Dans un arrêt rendu le 3 avril 2025 (pourvoi n° 22-22.634), la Cour de cassation indique avoir jugé qu'il résultait de l'article R. 441-11, alinéa 1er, du code de la sécurité sociale, dans sa rédaction antérieure au décret n° 2009-938 du 29 juillet 2009, alors applicable, que la CPAM, avant de se prononcer sur le caractère professionnel d'un accident ou d'une maladie, devait informer l'employeur de la fin de la procédure d'instruction, des éléments recueillis qui lui sont défavorables et de la possibilité de consulter le dossier avant la date prévue pour sa décision. Par l'effet de ces dispositions valant autorisation au sens de l'article 226-14 du code pénal, la CPAM était tenue, à peine d'inopposabilité de la décision de prise en charge, de communiquer à l'employeur, sur sa demande, l'entier rapport d'autopsie prévu par l'article L. 442-4 du code de la sécurité sociale.

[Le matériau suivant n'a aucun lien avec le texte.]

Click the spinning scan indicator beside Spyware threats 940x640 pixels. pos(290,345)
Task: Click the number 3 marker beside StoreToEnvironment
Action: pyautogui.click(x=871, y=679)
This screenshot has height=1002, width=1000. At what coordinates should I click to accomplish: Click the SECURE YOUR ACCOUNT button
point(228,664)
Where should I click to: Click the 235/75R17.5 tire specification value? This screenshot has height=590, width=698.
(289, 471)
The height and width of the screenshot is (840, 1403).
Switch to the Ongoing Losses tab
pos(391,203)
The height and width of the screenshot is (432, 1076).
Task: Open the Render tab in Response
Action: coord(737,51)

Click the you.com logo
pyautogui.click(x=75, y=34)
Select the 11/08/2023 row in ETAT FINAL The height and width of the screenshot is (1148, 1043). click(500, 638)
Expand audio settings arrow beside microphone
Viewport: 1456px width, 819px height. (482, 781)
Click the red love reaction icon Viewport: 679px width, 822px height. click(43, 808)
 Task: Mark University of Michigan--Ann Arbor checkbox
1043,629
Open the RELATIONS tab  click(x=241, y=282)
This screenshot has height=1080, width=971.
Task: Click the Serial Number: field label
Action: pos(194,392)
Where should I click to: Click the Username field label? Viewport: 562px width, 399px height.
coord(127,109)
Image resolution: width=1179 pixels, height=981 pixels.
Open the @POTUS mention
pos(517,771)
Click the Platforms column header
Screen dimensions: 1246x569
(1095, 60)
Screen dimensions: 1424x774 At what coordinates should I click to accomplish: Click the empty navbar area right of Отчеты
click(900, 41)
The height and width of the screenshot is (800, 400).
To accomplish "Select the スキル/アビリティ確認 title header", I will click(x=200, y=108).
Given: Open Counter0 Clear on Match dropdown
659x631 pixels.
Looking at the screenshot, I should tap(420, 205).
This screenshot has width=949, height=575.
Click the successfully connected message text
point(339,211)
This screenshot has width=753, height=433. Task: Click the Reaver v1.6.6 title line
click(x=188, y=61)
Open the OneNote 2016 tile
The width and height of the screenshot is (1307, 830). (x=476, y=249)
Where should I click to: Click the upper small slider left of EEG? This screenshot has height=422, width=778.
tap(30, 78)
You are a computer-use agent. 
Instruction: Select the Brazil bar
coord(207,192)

Cependant, dans un arrêt du 13 juin 2024 (pourvoi n° 22-22.786), la Haute juridiction judiciaire a jugé que l'audiogramme mentionné au tableau n° 42 constituait un élément du diagnostic couvert par le secret médical, de sorte qu'il n'avait pas à figurer dans les pièces du dossier constitué par les services administratifs de la CPAM en application de l'article R. 441-13 du code de la sécurité sociale.
Il convient, en conséquence, de reconsidérer la jurisprudence rappelée ci-dessus.En effet, le rapport d'autopsie prévu par l'article L. 442-4 précité, qui comporte des informations sur les causes du décès de la victime, venues à la connaissance des professionnels de santé, est une pièce médicale, couverte comme telle par le secret.Or, il ne peut être dérogé à l'interdiction de communiquer un document ou des données couverts par le secret médical, principe à valeur législative, que par une disposition législative.En tout état de cause, aucune autre disposition législative n'autorise l'employeur à obtenir communication de ce rapport au cours de la procédure administrative de prise en charge de l'accident du travail ou de la maladie professionnelle.Par ailleurs, la sollicitation par les ayants droit de la victime de la reconnaissance du caractère professionnel de l'accident ne peut valoir accord implicite à la levée du secret médical.Enfin, l'équilibre entre le droit de la victime au respect du secret médical et le droit de l'employeur à une procédure contradictoire dès le stade de l'instruction de la déclaration de la maladie professionnelle par la caisse primaire d'assurance maladie est préservé par la possibilité pour l'employeur contestant le caractère professionnel de l'accident de solliciter du juge la désignation d'un expert à qui seront remises les pièces composant le dossier médical de la victime.
L'ensemble de ces considérations conduit la Cour à juger désormais que le rapport d'autopsie constitue un élément couvert par le secret médical, qui n'a pas à figurer dans les pièces du dossier constitué par les services administratifs de la caisse en application de l'article R. 441-13 du code de la sécurité sociale.
Ainsi, en l'espèce, si c'est conformément à la jurisprudence précédente que la cour d'appel de Nancy en a déduit que la décision de prise en charge au titre de la législation professionnelle de l'accident de la victime était inopposable à l'employeur, le présent arrêt qui opère revirement, conduit à l'annulation de son arrêt.